Таким образом, повторяю, нет ничего удивительного в том, что в писателях, видевших вблизи картины 1918-21 г. г., очень сильны тенденции, «интегрально отвергающие революцию». За этим, однако, следует или, по крайней мере, должно следовать но, и даже очень большое но. Человечество живет нервами, наследственными инстинктами, бессознательными и полусознательными движениями души (не говоря о сознательных соображениях личного интереса). Тем не менее, голову никак не следует считать совершенно бесполезным органом в человеческом теле. И если последнее семилетие сильно притупило во всех нас способность более или менее беспристрастного логического анализа, то рано или поздно эта способность к нам, вероятно, вернется. Мы тогда, быть может, придем к мысли, что отвергать революцию en bloc так же нелепо, как принимать ее en bloc. Ибо в революциях, кроме стихийных процессов, есть еще и некоторые «нормы». И между этими нормами надо будет сделать известный выбор.

Такой выбор сделал на старости лет Гете, который сам признал, что анти-революционные произведения 90-х годов ничего не прибавили к его славе.

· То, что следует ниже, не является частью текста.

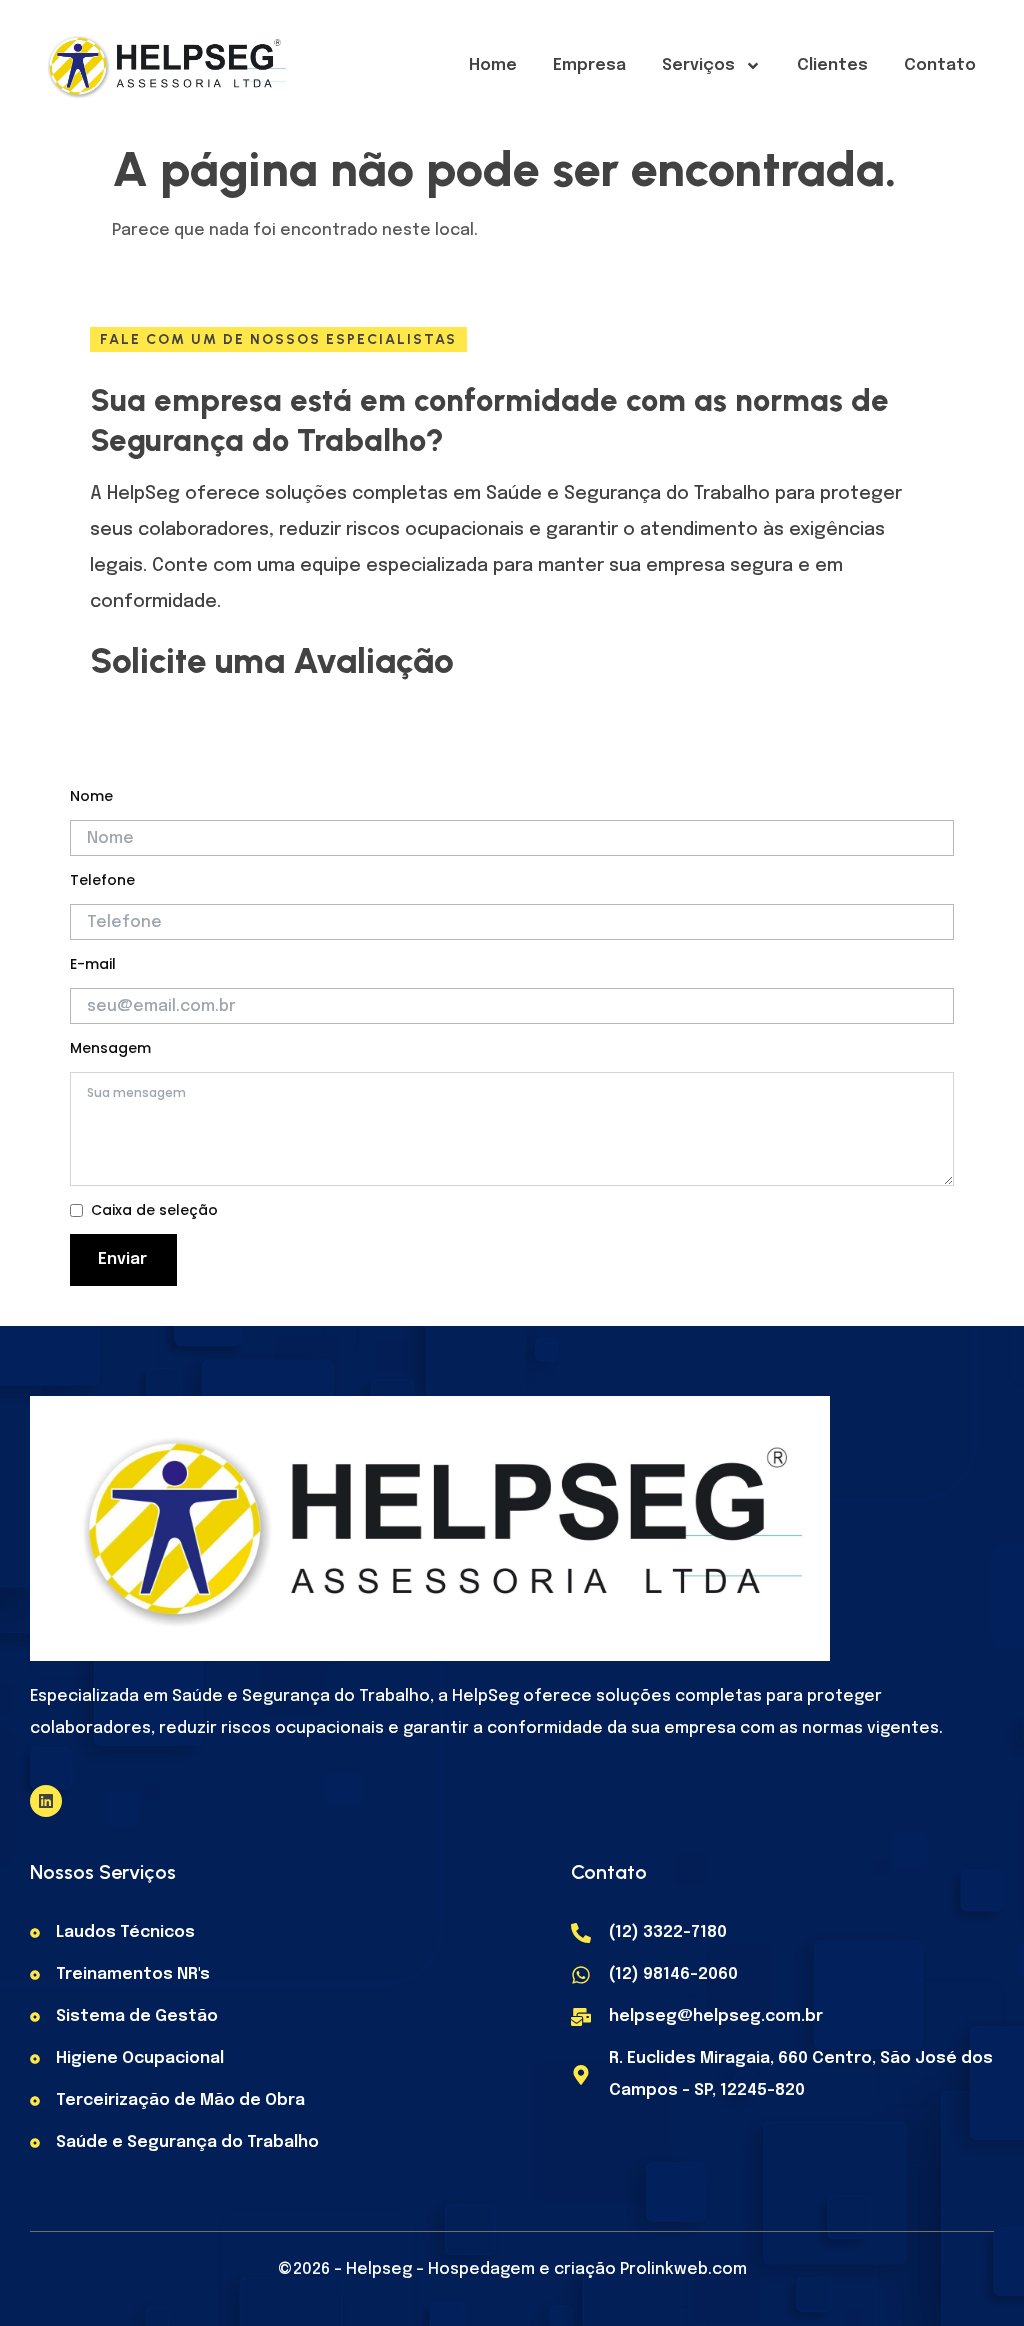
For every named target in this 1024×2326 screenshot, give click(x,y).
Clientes (832, 65)
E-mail (93, 964)
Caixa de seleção (154, 1210)
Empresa (589, 65)
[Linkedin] (46, 1801)
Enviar (122, 1259)
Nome (91, 796)
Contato (940, 65)
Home (493, 65)
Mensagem (110, 1048)
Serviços (698, 65)
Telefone (102, 880)
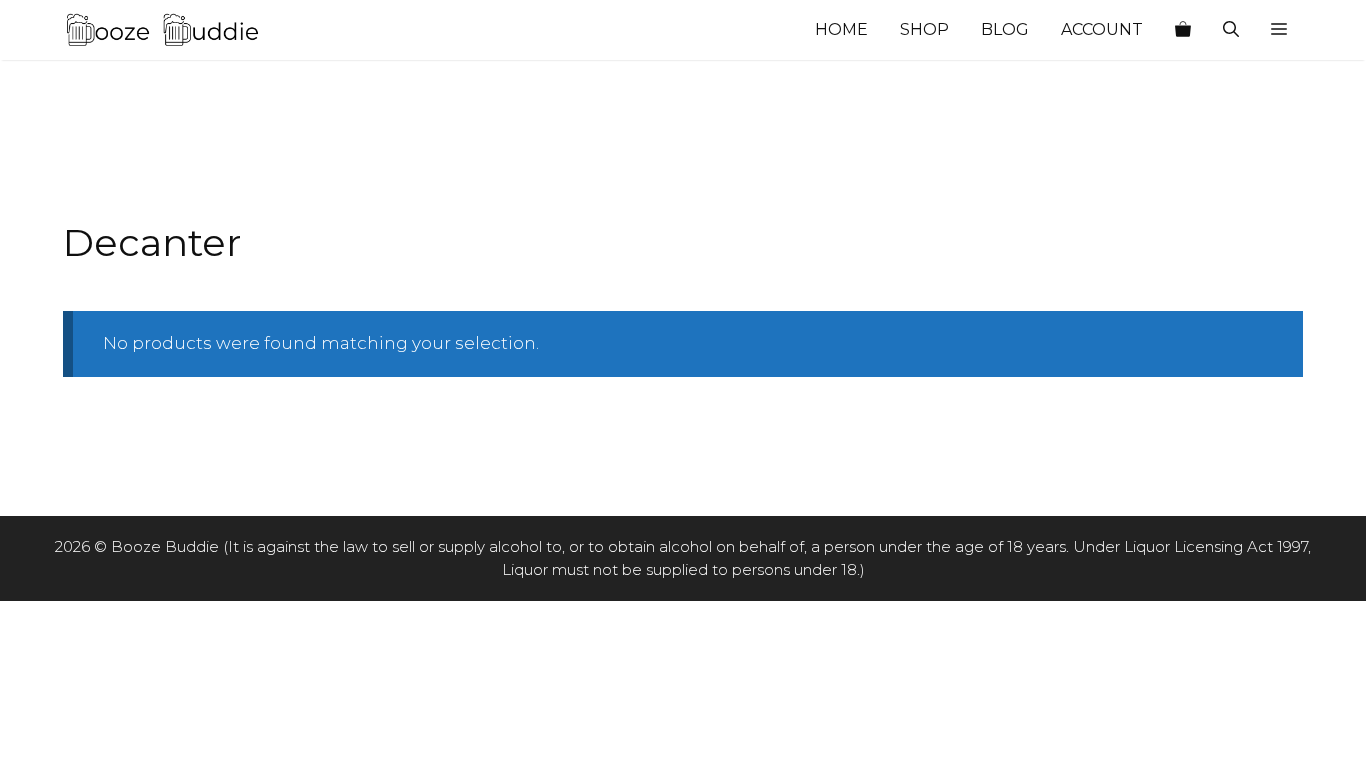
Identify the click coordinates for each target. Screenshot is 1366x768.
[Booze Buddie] (163, 30)
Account (1102, 29)
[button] (1279, 30)
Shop (924, 29)
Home (841, 29)
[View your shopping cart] (1183, 30)
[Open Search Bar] (1231, 30)
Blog (1005, 29)
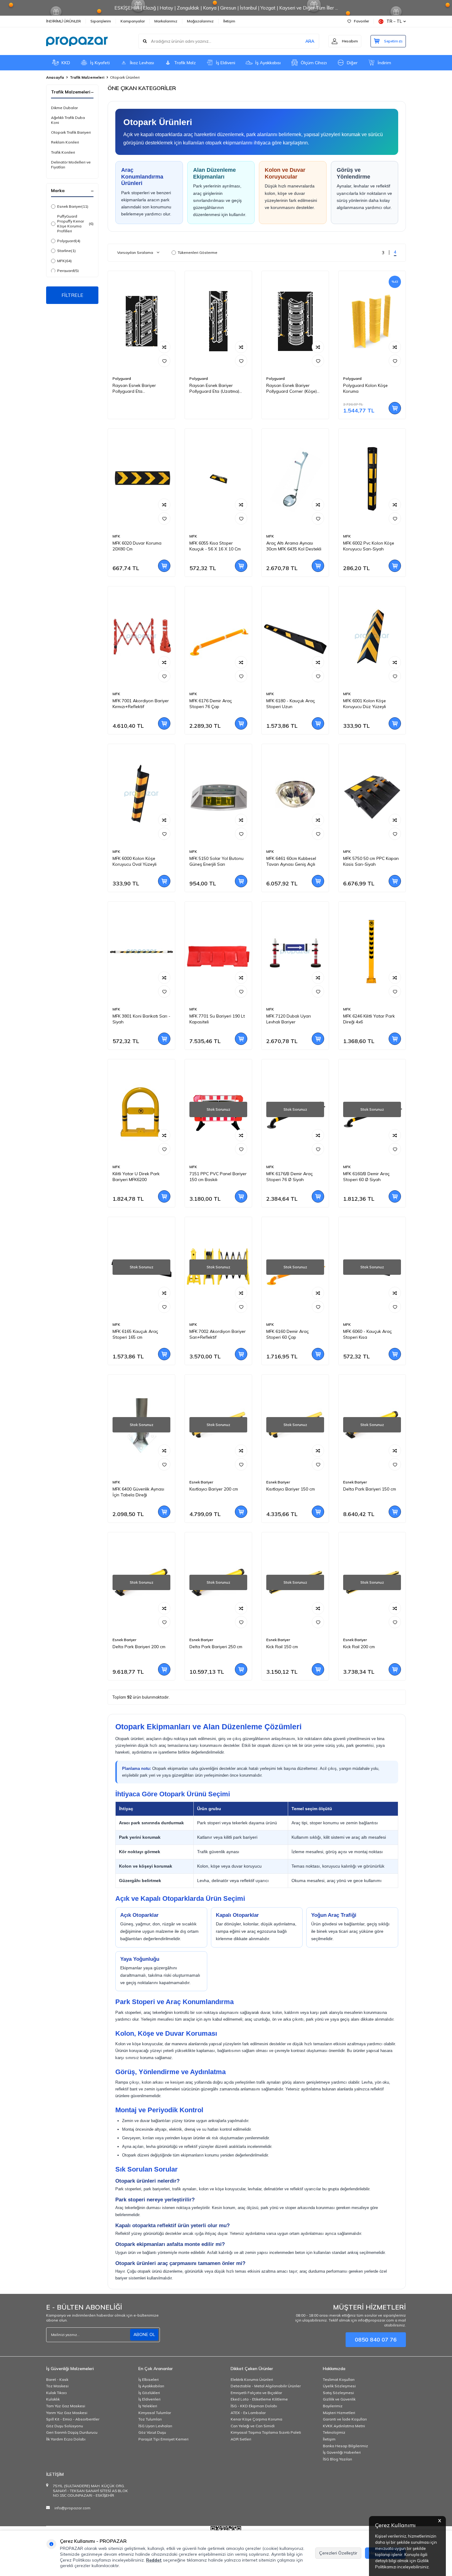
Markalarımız (165, 21)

Гете пришел к заключению — теперь это довольно банальная мысль, содержащая в себе и некоторое преувеличение, — будто во всякой революции всегда виновато только правительство, а народ никогда и ни в чем не виноват. Гете признал, кроме того — и это главное, — что над революцией надо проделать некоторую логическую операцию разложения, сводящуюся к отделению чистого золота от грязной руды. К таким же мыслям пришел в конце концов и Шиллер, по крайней мере, если считать «Вильгельм Телль» его последним словом.

Можно с некоторым правом утверждать, что к сходным взглядам начинают приходить теперь — справа и слева — виднейшие представители западно-европейской мысли. Период одурелого восторга перед «интегральной русской революцией», кажется, понемногу проходит. Он прошел у Ресселя, прошел у Шарля Рише. Проходит, по-видимому, и у Ром. Роллана. По крайней мере, есть на это намеки в его последнем романе «Клерамбо», хотя там Ленин и называется почему-то «гениальным дровосеком». Может быть, Ром. Роллан скоро признает, что дровосеки вообще не слишком нужны современной европейской культуре: сеять бы не мешало, а рубить почти нечего: и так мало осталось невырубленного — от раздолья 1914 г.